Echappée belle
My dear king,
Fantasque, loyale dans mes émotions comme dans mes désirs, assumant sans honte les écarts de mon corps, je suis à peine à toi que déjà je m'échappe.
Le désir, tenu à distance comme le sucre d'un diabétique, est une flamme fragile. Ni capricieuse pas plus que volage, tout juste asthmatique, soumise aux vents contraires de l'éloignement, de l'absence, des phrases qui ne se disent plus, des mots qui ne chérissent plus le coeur de l'autre.
Est-ce la vie qui oblige la candide et heureuse imbécile que je suis à poser au sol son baluchon de nuages et de douces rêveries, est-ce toi ?
Mon corps aura fait le premier pas. Ma tête se met à réfléchir, elle qui ne souhaitait que s'alanguir, s'abandonner et continuer de larguer les amarres...
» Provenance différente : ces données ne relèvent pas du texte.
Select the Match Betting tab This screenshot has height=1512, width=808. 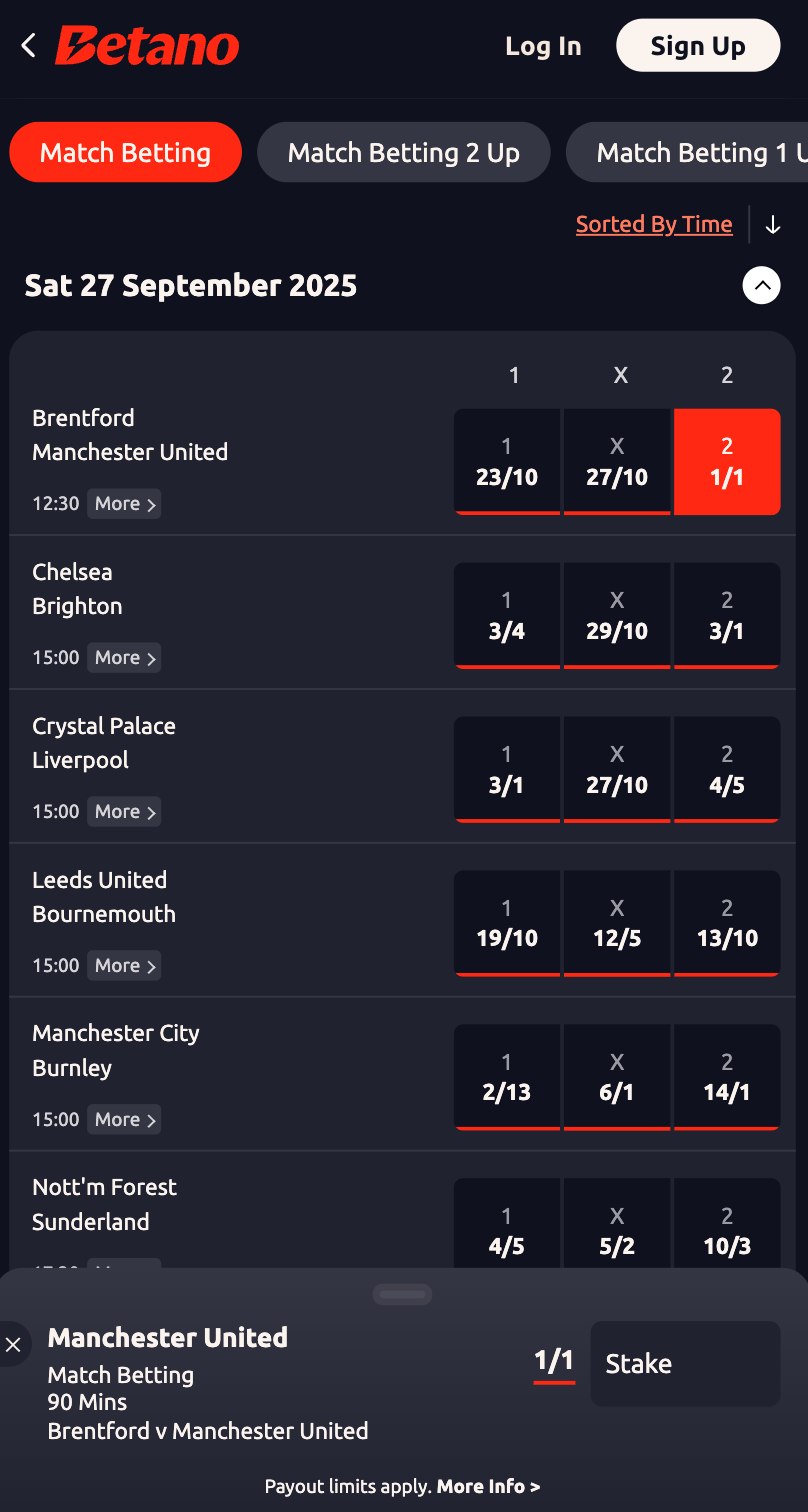point(125,153)
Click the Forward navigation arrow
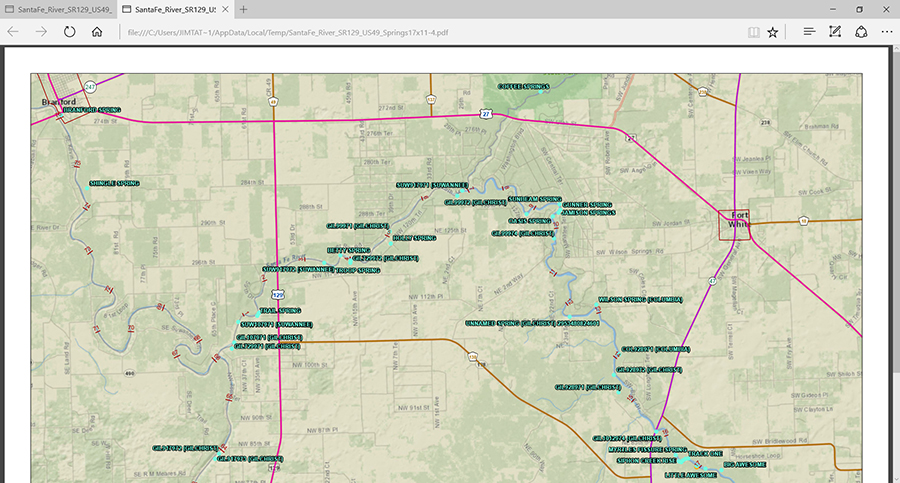Image resolution: width=900 pixels, height=483 pixels. click(41, 32)
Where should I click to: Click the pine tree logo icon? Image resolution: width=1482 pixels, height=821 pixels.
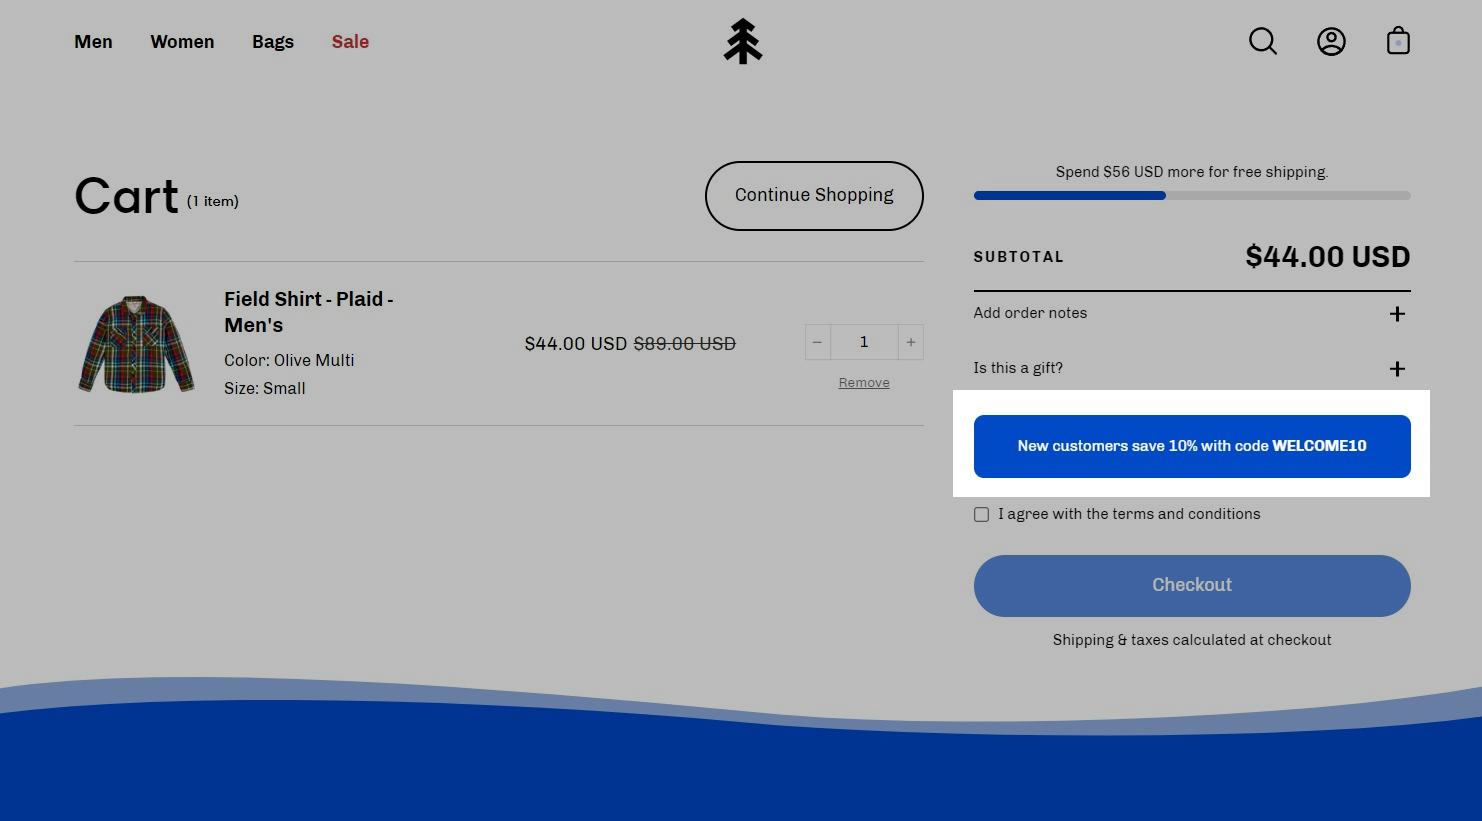742,42
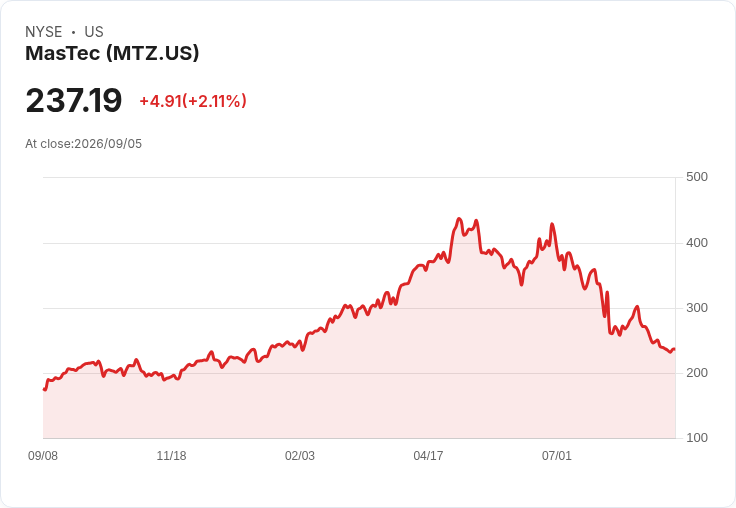The width and height of the screenshot is (736, 508).
Task: Select the 04/17 date axis label
Action: (428, 456)
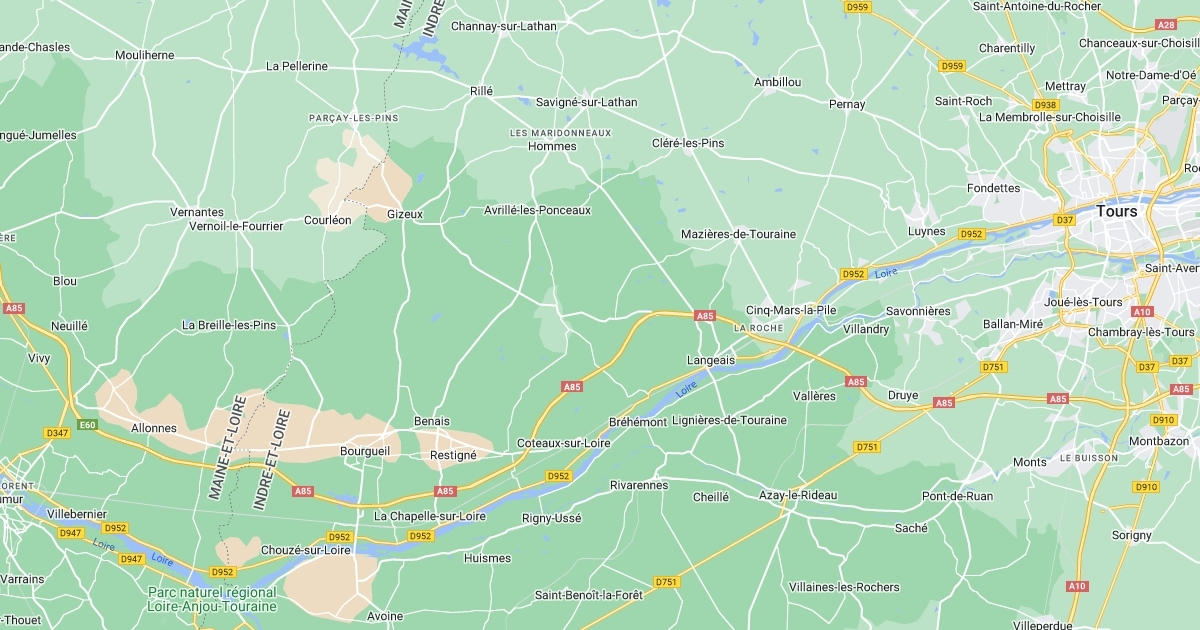The height and width of the screenshot is (630, 1200).
Task: Click the Savigné-sur-Lathan town label
Action: pos(587,102)
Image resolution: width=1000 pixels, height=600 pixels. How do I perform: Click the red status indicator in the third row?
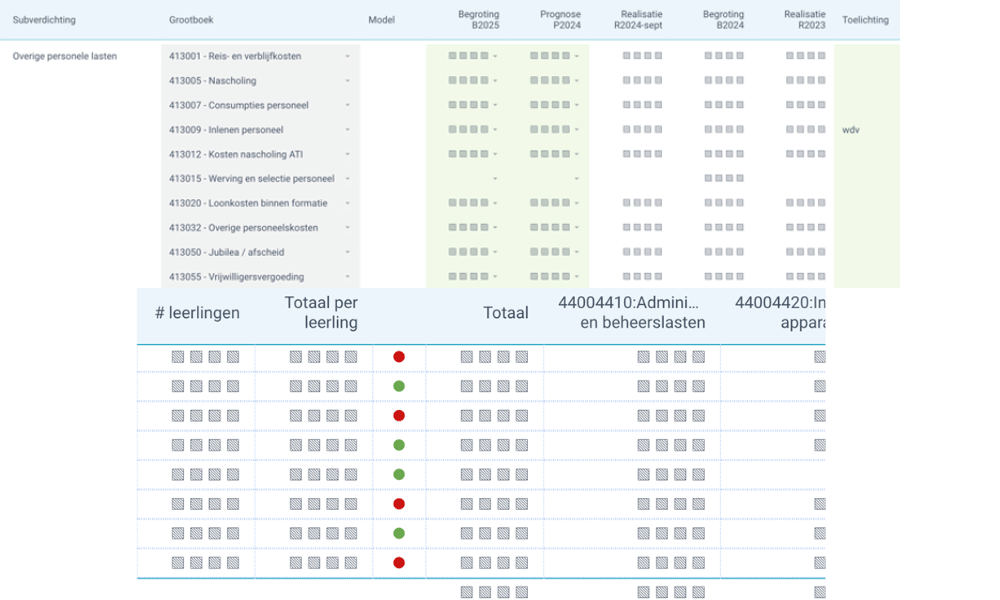[398, 415]
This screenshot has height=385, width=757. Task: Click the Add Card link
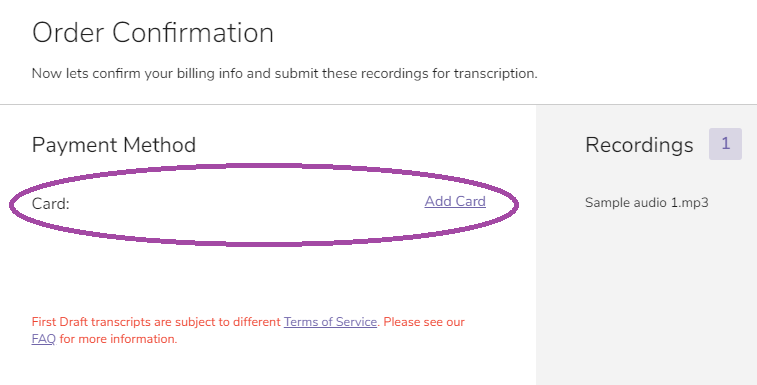pyautogui.click(x=455, y=201)
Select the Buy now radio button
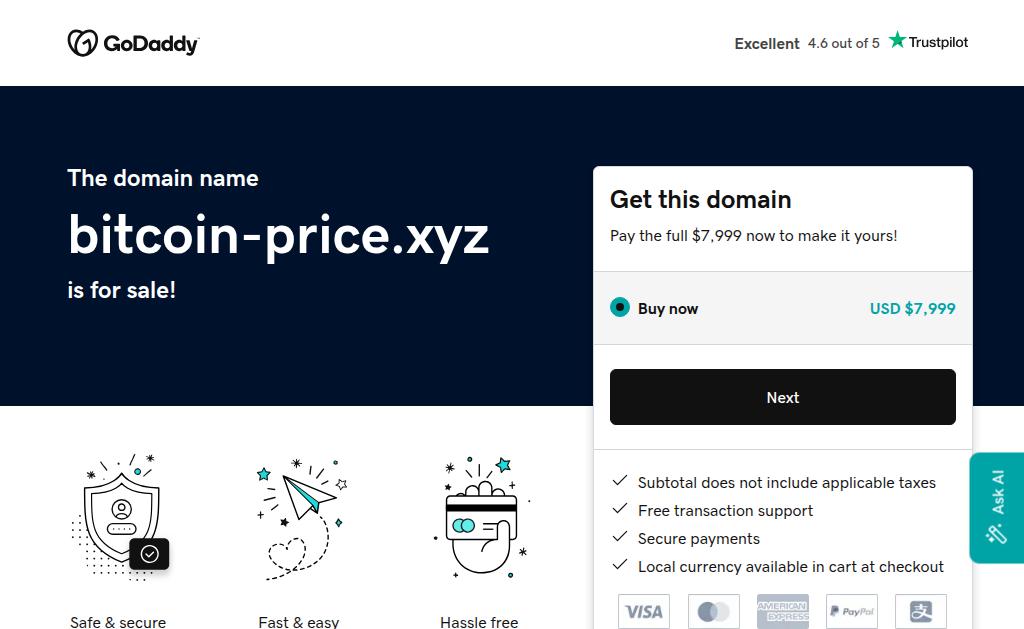 pyautogui.click(x=620, y=307)

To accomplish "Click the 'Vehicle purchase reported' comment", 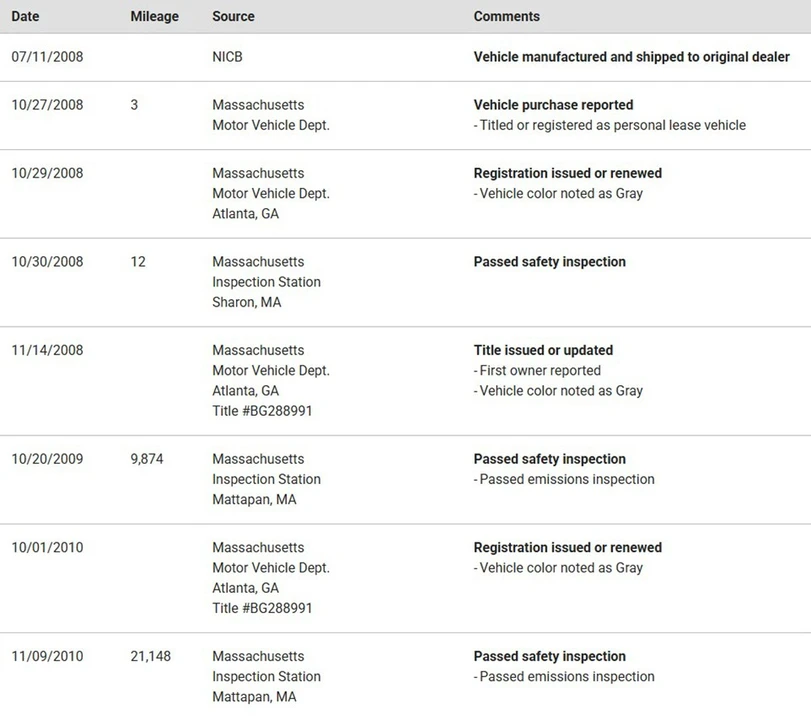I will point(553,105).
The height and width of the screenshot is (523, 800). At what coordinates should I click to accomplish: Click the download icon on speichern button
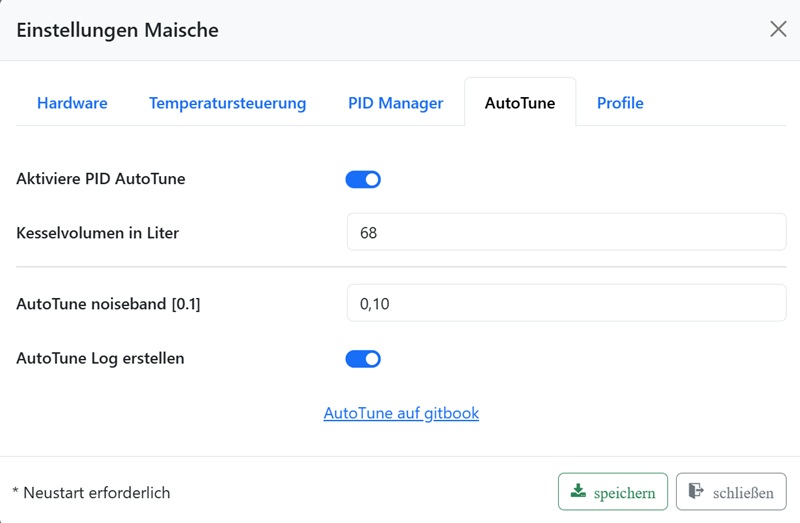[578, 492]
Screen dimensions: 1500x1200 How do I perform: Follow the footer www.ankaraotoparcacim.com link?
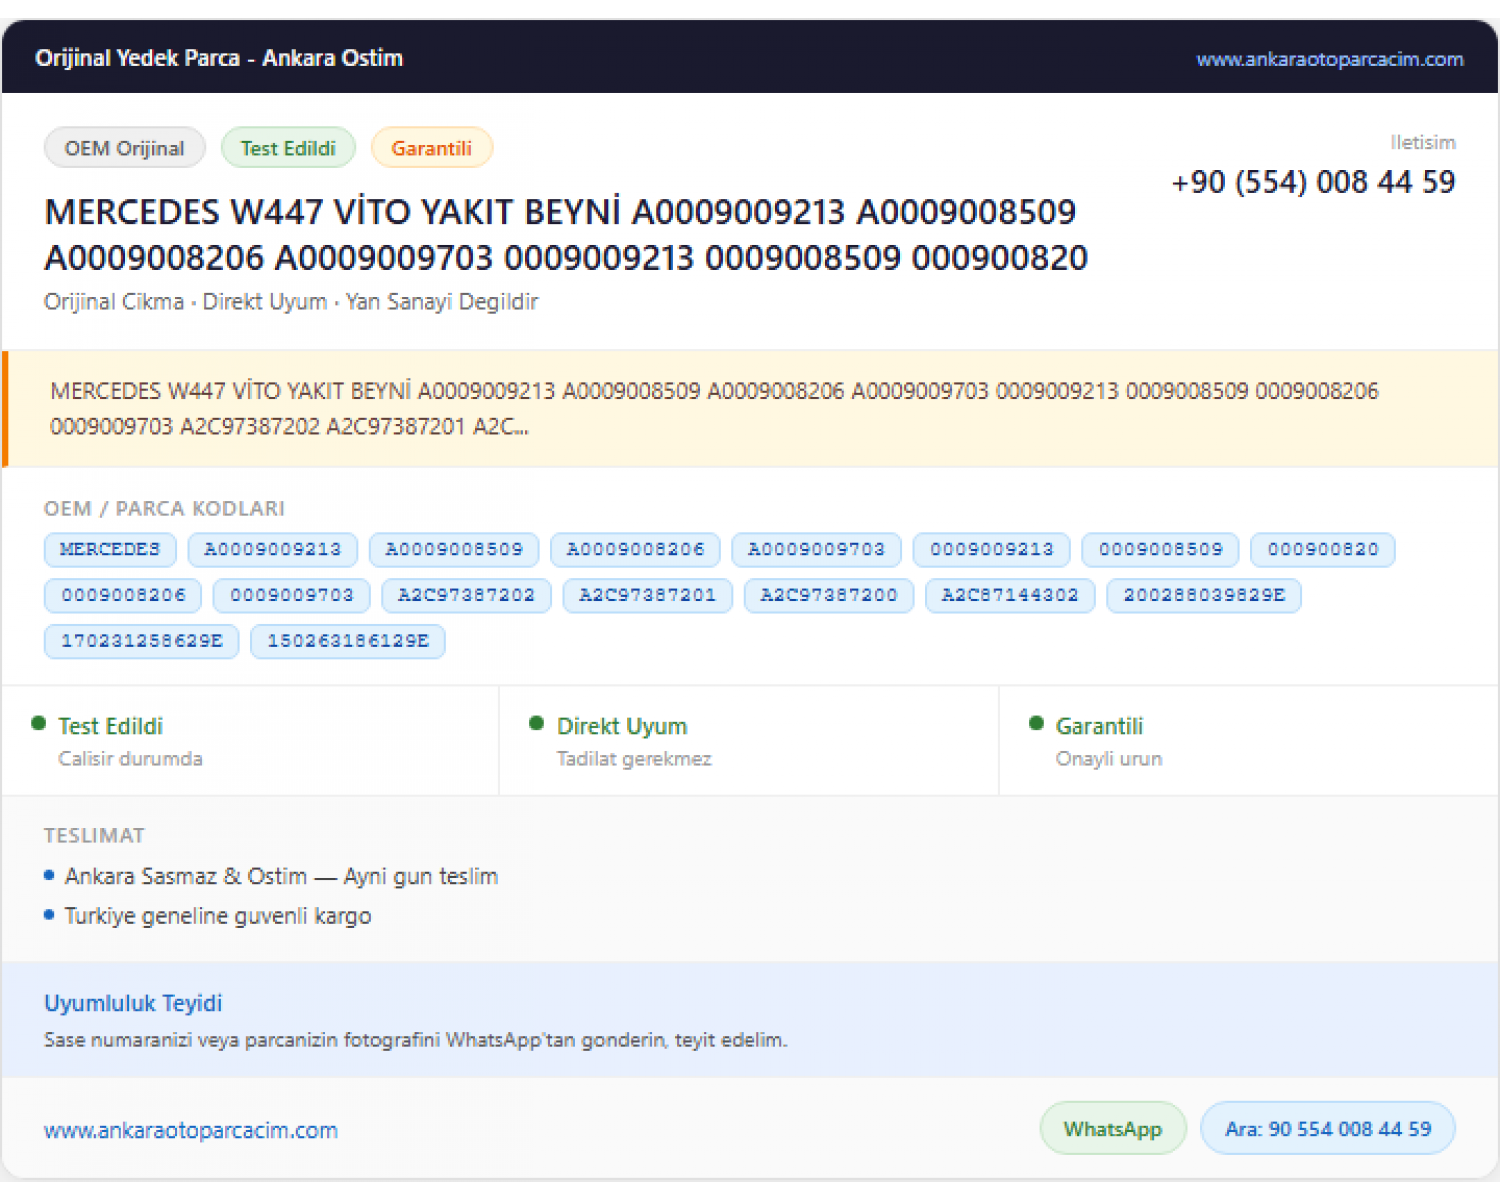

Peut-être ne suis-je pas de ce monde, pas faite pour cette vie où rêveries, nuages, abandon et désir ne sont tolérés qu'en "surcroît temporaire d'activité".
Dois-je m'y faire ? Dois-je essayer de transformer le temporaire en CDI ?
Que de questions au regard d'une bien simple envie : s'amuser à titiller notre désir, s'amuser en apprenant à se connaître, savourer l'attente et son cortège d'exquises frustrations.
Ah mon cher et tendre roi, les armes que tu fourbis pour ta conquête du monde ne te seront d'aucune utilité me concernant... Puisses-tu seulement le comprendre suffisamment tôt.